What to produce:
What lines of the data include the string "computer"? Copy them all.

Input material:

________________

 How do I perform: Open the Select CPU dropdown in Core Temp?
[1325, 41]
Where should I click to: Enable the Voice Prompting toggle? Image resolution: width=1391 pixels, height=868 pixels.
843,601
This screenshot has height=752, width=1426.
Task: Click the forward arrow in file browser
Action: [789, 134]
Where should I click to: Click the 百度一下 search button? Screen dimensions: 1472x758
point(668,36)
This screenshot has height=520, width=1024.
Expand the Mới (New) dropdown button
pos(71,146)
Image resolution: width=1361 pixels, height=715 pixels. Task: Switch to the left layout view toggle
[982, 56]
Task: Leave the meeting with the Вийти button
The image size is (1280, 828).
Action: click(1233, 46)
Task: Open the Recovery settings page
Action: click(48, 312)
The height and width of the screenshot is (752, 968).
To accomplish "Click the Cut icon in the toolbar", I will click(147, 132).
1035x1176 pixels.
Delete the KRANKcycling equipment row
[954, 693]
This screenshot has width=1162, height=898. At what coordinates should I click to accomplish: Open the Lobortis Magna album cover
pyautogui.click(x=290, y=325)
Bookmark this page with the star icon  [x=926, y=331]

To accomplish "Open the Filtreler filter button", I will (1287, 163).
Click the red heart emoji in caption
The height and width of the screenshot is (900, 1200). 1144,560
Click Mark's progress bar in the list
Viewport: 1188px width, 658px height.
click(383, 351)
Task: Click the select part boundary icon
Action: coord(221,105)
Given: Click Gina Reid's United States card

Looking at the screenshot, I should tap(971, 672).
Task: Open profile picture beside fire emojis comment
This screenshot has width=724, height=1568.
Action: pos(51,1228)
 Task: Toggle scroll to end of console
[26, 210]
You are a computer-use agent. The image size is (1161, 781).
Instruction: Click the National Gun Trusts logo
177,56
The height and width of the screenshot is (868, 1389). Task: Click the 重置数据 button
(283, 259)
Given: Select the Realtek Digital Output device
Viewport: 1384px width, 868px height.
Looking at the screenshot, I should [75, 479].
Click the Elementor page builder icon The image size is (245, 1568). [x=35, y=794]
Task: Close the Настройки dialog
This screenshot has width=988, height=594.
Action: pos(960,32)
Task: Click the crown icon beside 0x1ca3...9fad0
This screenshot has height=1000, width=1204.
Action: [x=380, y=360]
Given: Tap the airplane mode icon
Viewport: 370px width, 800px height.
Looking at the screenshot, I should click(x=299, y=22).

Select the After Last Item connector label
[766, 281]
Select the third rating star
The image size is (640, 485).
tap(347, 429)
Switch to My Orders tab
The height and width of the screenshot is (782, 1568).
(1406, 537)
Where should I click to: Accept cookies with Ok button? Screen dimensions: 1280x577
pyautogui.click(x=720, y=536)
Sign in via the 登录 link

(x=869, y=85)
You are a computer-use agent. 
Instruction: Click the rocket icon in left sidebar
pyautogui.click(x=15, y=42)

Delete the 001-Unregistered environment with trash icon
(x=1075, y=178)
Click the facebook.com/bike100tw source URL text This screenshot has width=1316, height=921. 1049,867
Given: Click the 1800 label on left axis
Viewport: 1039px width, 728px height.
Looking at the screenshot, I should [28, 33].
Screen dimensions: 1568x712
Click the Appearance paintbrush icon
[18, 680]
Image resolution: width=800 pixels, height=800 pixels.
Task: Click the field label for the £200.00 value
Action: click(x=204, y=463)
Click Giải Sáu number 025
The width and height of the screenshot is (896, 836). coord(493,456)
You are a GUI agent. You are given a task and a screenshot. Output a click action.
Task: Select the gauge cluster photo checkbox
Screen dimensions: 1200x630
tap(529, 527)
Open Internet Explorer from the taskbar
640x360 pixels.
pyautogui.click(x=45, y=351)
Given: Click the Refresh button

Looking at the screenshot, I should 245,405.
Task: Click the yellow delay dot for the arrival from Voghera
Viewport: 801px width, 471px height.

________________

Result for this task:
You are a computer-use agent. The image size is (1161, 781).
You are a computer-use agent. 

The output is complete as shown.